De plus, bien que le temps soit pétrifié, cette torpeur ne contamine
pas le jeu de l'acteur. Le personnage incarné par Bill Murray évolue.
Il (tré)passe par plusieurs étapes psychologiques: la fatuité
à l'extrème, la perplexité et l'incompréhension,
la panique, le nihilisme et la transgression, l'opportunisme, le désespoir
et la dépression, enfin l'altruisme et la quête d'une certaine
sagesse.

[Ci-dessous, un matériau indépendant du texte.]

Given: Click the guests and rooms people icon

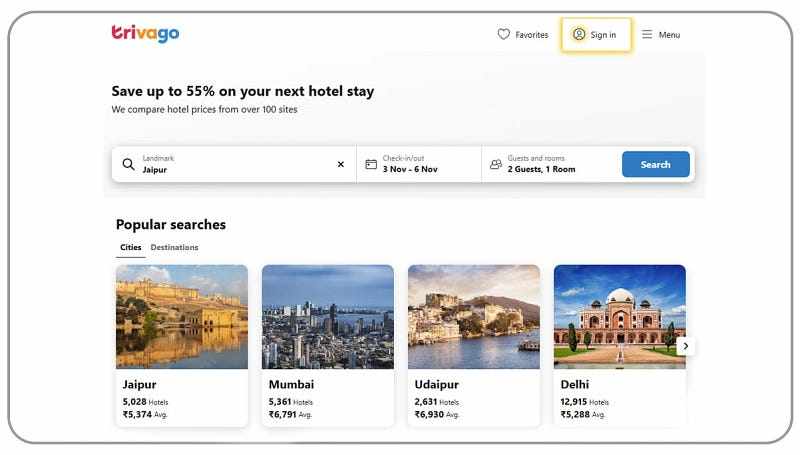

En outre, chacune de ces étapes est close par des séquences
tragi-comiques via un montage où les plans s'enchaînent à
un rythme soutenu et focalisent l'inévitable échec de Phil: les
tentatives de séduction au bar, la série de claques, les tentatives
de suicide... Il est bel et bien prisonnier dans un carcan; tous les multiples
efforts déployés restent vains pendant la majeure partie du film.

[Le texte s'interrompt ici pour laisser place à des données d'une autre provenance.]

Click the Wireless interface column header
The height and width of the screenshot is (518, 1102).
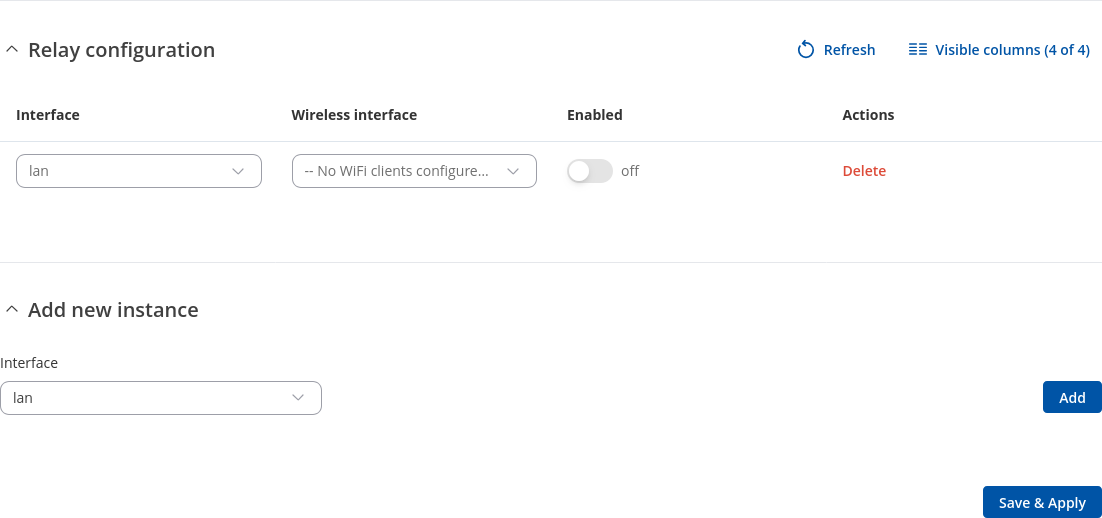click(354, 115)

Par ailleurs, Groundhog day -sorte de poupée-gigogne- dispose d'une mise
en scène subtile: un jour qui est toujours le même et pourtant
toujours différent.
En effet, à l'instar du personnage principal, le spectateur ne découvre
l'entier déroulement de ce fameux et funeste "jour de la marmotte"
qu'au fil de chacun des 2 février. En cela, le radio-réveil acquiert
une fonction primordiale: les plans larges se réduisent au fur et à
mesure jusqu'au très gros plan au ralenti (55'08'') pour souligner l'immuabilité
et l'absurde de la situation.
Désémantisé, il fonctionne comme un métronome tout
comme la musique de Sonny et Cher: ces deux éléments diégétiques
insufflent un pouls régulier au film. Pour preuve, le dernier plan sur
le réveil et la musique de Cher ménagent l'effet de surprise pour
le spectateur et pour Phil.
Punxutawney devient désormais un monde où tout semble possible,
un monde qui offre la liberté de revivre d'une manière différente
le même événement, dans le lieu magique d'une métamorphose,
la grande habileté de Harold Ramis étant d'éviter un prosélytisme
moralisateur et de parvenir à rendre surprenante chacune des nouvelles
et multiples versions d'une scène déjà connue.